Yale programs that rely on research and medical funding have been forced to prepare for possible reductions in federal financial support.

Though he does not expect “severe cutbacks” in federal funding, University President Richard Levin said Thursday that the nation’s current political and economic climate have put the support Yale receives from the federal government at risk. Since both the Yale School of Medicine and the University’s science and engineering programs rely heavily on federal funding, administrators have been increasingly attuned to national political volatility ever since the recession hit in 2008 — even in their regular budget planning activities.

“A serious cutback would be catastrophic for the nation and seriously affect Yale,” Levin said. “It would mean a huge cutting back of research.”

The Medical School runs long-term budget planning scenarios annually to gauge how research and clinical services could be affected by changes in federal policies, Provost Peter Salovey said. The Provost’s Office encourages all “self-supporting” University units to produce 10-year budget projections, he added.

Deputy Dean of Finance Cynthia Walker said in a Tuesday email that physicians at the Medical School are currently modeling how potential changes in federal funding could impact program finances. After the recession struck, the Medical School initially benefited from stimulus money awarded by the federal government and helped offset job losses on other parts of campus that had been forced to slash their budgets. But the stimulus money is almost depleted, and the government is preparing to shrink its deficit by more than $1.5 trillion over the next 10 years.
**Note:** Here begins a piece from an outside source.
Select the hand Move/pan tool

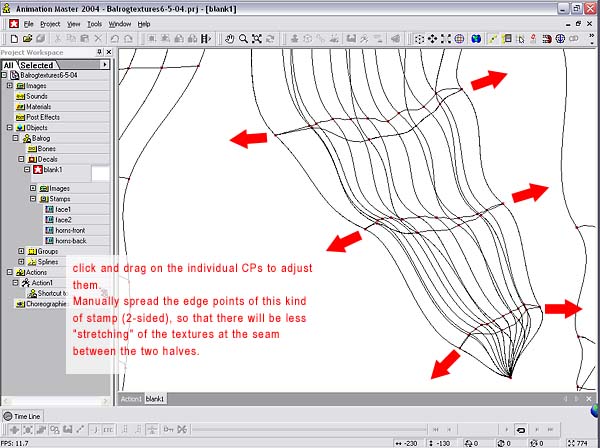tap(229, 39)
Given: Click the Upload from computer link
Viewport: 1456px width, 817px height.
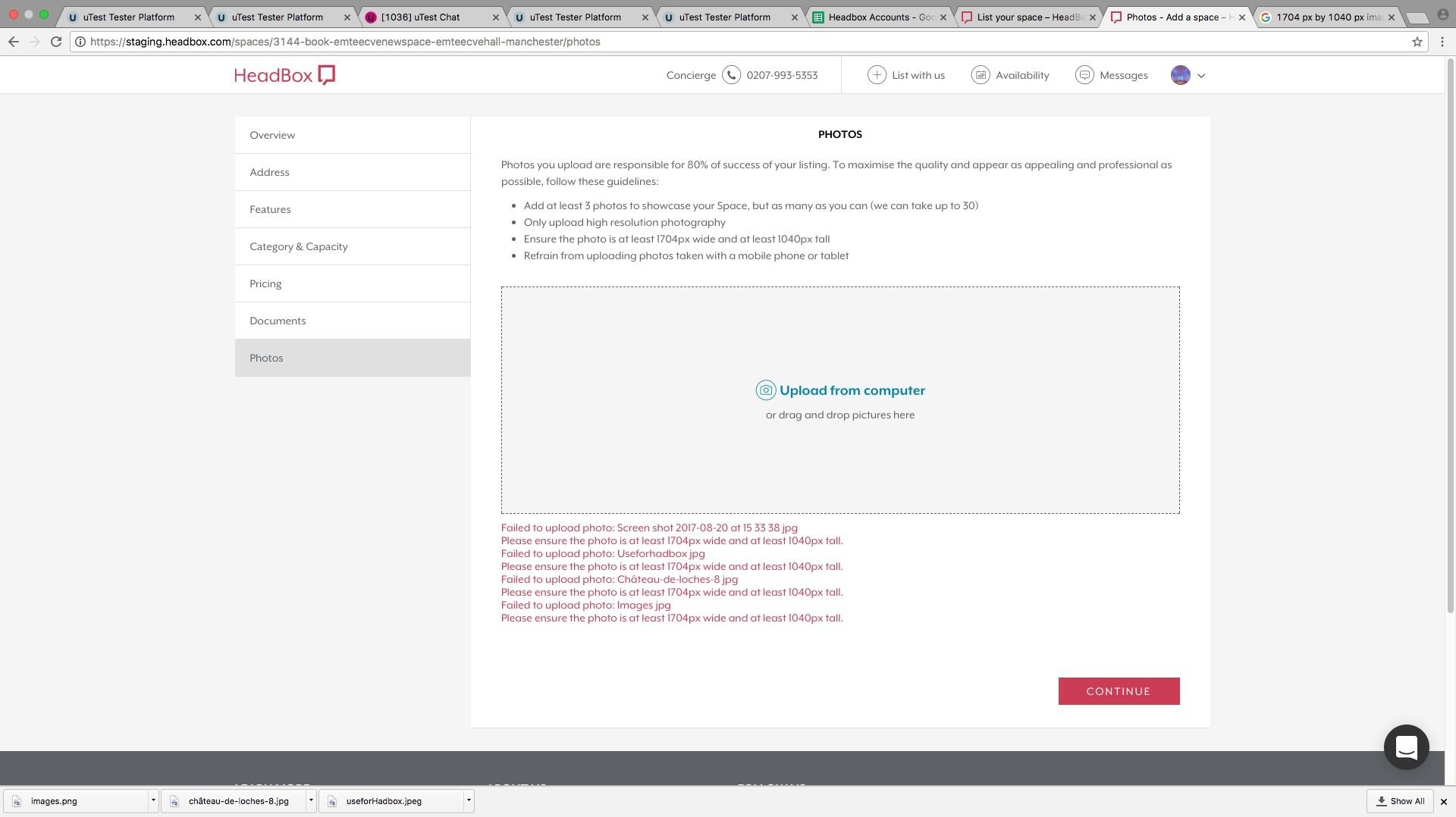Looking at the screenshot, I should coord(852,390).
Throughout the downturn, Levin said Medical School administrators have prepared for a possible reduction in stimulus support by hiring staff for limited periods of time and raising additional funds over the past year.

“Because the Med School is so dependent on federal funding for its research, it would have to scale back proportionally to any cut,” Levin said.

The Medical School contributes $1.2 billion to the roughly $3 billion of revenue the University brings in each year, Salovey said. Grants and contracts make up 44 percent of that $1.2 billion, followed by 40 percent from medical services, 10 percent from gifts and endowments, and 2 percent from tuition. Since research and clinical revenue amount to 84 percent of the Medical School’s revenue, changes to either significantly affect the school’s budget, Salovey said.

Administrators said cuts to national funding would be more likely to impact the Medical School’s clinical services than its research budget.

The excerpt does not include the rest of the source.